Build vs Buy Framework
What This Framework Covers
Every infrastructure decision includes a build vs buy tradeoff. Staff engineers don't default to building; they make explicit decisions based on:
- What's actually differentiated
- Total cost of ownership (TCO)
- Time-to-value
- Operational burden
The Staff Mindset
The question is not "can we build it?" — the answer is always yes.
The question is: "What's the smallest custom surface that delivers our differentiated value?"
The Framework
Step 1: Inventory Existing Controls
Before designing anything custom, list what's already available:
| Layer | Examples | Identity Context |
|---|---|---|
| CDN/WAF | Cloudflare, Akamai, AWS WAF | IP, ASN, geo |
| Managed Gateway | AWS API Gateway, Kong, Apigee | API key, OAuth |
| Service Mesh | Envoy RLS, Istio, Linkerd | Service identity |
| Cloud Provider | AWS throttling, GCP quotas | Account-level |
Step 2: Identify the Gap
The gap is where existing solutions don't meet your requirements:
| Requirement | CDN/WAF | Managed Gateway | Service Mesh | Custom Needed? |
|---|---|---|---|---|
| IP-based abuse | ✅ | ✅ | ❌ | No |
| API key throttling | ❌ | ✅ | ❌ | Maybe |
| User-level quotas | ❌ | Maybe | ❌ | Probably |
| Billing integration | ❌ | ❌ | ❌ | Yes |
| Custom fairness logic | ❌ | ❌ | ❌ | Yes |
The gap is where you need custom work. Everything else should use existing solutions.
Step 3: Calculate TCO
| Cost Category | Build | Buy/Use Managed |
|---|---|---|
| Initial development | High | Low |
| Ongoing maintenance | High (your engineers) | Low (vendor) |
| On-call burden | High | Low-Medium |
| Scaling complexity | High | Low (vendor handles) |
| Feature velocity | Slow (you build it) | Fast (vendor roadmap) |
| Customization | Full control | Limited |
| Vendor lock-in | None | Medium-High |
Staff-grade TCO calculation:
Build TCO =
(Engineers × Time × Loaded Cost) +
(Ongoing maintenance FTE × Years) +
(Incident cost × Expected incidents) +
(Opportunity cost of not building product features)
Buy TCO =
(Vendor cost × Years) +
(Integration effort) +
(Migration cost if vendor fails) +
(Customization workarounds)
Step 4: Time-to-Value Analysis
| Scenario | Build | Buy |
|---|---|---|
| Need it in 2 weeks | Impossible | Possible |
| Need it in 3 months | Risky | Safe |
| Need it in 1 year | Possible | Overkill if simple |
| Regulatory deadline | High risk | Lower risk |
Decision Framework
The "Auth Context Gap"
A common pattern: managed solutions work for coarse signals (IP, ASN) but can't access your auth context (user ID, tenant, plan tier).

* * * * * * *

■ **TASKS FOR THIS EXERCISE**
1. Quote the part of the build vs buy framework text that opens with the words containing "Build vs Buy Framework" and closes with "is always yes.".
2. Please extend the build vs buy framework text, picking up after its last sentence.
The items that come next have no connection to the build vs buy framework text.

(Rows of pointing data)
* * * * * * *

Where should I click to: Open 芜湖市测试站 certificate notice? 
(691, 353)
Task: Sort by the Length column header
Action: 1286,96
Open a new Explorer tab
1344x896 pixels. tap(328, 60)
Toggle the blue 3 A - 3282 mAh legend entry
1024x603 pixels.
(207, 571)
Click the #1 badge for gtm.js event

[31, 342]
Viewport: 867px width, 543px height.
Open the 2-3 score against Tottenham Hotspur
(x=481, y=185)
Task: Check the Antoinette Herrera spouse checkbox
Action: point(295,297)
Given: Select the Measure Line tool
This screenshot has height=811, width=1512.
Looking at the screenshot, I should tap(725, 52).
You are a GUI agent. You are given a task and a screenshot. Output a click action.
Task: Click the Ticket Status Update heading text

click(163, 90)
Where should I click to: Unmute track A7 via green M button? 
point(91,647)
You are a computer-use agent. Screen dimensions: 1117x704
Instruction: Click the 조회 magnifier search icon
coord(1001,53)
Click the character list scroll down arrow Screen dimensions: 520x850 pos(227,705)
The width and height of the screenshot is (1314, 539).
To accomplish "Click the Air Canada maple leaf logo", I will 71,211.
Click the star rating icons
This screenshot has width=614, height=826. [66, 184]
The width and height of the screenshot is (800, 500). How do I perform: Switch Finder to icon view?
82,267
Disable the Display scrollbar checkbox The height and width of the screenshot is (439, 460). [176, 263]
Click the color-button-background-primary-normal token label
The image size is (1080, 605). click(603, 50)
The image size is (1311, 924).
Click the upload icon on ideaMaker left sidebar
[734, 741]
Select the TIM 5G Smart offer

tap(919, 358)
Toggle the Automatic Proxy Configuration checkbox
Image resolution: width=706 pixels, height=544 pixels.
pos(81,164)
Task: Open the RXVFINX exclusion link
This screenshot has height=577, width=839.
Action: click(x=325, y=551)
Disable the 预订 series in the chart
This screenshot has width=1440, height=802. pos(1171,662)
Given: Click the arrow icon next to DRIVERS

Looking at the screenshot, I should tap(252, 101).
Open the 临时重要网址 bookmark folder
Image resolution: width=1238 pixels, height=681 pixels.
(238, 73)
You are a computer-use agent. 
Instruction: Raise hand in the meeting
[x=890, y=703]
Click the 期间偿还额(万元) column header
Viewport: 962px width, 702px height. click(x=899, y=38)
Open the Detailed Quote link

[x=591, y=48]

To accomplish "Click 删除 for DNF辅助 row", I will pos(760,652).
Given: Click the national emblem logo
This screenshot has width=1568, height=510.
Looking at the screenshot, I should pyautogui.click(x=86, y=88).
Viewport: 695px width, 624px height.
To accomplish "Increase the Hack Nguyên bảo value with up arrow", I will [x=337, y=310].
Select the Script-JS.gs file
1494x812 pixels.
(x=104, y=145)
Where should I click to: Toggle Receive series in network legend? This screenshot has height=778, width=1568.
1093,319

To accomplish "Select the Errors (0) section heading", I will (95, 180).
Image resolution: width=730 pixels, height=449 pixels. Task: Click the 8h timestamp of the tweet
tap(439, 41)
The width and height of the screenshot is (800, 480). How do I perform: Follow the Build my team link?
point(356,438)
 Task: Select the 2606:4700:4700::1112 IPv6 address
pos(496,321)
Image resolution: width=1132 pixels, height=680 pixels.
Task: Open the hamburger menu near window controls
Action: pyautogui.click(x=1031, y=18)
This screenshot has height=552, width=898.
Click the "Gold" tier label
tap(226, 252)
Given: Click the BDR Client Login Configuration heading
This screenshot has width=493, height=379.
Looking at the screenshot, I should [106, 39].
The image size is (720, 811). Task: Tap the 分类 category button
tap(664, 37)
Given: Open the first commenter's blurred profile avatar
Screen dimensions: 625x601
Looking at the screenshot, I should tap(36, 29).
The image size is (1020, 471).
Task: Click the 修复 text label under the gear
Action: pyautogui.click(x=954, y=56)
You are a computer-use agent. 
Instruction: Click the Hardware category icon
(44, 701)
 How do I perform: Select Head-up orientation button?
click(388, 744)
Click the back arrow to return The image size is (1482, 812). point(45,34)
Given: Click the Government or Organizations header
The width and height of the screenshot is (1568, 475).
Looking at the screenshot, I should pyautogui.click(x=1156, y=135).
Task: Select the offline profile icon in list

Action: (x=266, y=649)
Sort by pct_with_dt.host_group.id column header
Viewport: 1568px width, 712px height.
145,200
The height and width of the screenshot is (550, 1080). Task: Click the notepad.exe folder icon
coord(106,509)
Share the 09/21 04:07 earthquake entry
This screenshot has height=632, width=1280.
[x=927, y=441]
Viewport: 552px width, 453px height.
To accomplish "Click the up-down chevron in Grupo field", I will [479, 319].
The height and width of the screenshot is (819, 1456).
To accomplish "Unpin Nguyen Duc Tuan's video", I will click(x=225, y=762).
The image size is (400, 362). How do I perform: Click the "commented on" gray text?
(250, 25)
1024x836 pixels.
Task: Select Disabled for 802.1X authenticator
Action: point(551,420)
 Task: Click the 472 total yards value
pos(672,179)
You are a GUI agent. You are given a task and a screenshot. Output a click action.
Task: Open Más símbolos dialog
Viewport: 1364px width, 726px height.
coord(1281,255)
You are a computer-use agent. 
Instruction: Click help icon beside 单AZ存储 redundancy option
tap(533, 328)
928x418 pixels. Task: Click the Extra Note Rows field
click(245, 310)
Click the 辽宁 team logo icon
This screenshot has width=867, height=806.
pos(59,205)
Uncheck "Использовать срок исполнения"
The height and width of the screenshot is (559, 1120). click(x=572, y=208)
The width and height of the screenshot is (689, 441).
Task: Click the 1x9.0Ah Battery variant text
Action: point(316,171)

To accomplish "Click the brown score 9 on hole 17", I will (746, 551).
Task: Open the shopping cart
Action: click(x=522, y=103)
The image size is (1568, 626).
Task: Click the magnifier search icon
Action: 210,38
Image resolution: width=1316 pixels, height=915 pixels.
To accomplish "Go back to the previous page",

* * * * * * *

■ **ANSWERS TO THE PROBLEMS**
1.
Build vs Buy Framework
What This Framework Covers
Every infrastructure decision includes a build vs buy tradeoff. Staff engineers don't default to building; they make explicit decisions based on:
- What's actually differentiated
- Total cost of ownership (TCO)
- Time-to-value
- Operational burden
The Staff Mindset
The question is not "can we build it?" — the answer is always yes.

2.
Solutions:
- Push auth to edge — If CDN/WAF can read a header or cookie with identity, you can use edge limiting
- Gateway integration — API gateway often has auth plugins; rate limiting after auth gives you identity
- Hybrid — CDN/WAF for volumetric abuse (no auth needed), custom for identity-aware quotas
Applying to Common Systems
Rate Limiting
| Layer | Managed Option | What It Can Do | Gap |
|---|---|---|---|
| Edge | Cloudflare Rate Limiting | IP, ASN, path | No auth context |
| Gateway | Kong, AWS API Gateway | API key, basic quotas | Limited fairness logic |
| Custom | Your code | Full control | You own it |
Staff recommendation:
- Push volumetric abuse protection to CDN/WAF
- Use gateway for API key / basic auth throttling
- Build custom only for billing integration or complex fairness
Observability
| Option | Pros | Cons |
|---|---|---|
| Datadog/New Relic | Fast setup, rich features | Expensive at scale |
| Self-hosted (Prometheus/Grafana) | Cost control, customization | Operational burden |
| Hybrid | Best of both | Complexity |
Staff recommendation:
- Start with managed (time-to-value)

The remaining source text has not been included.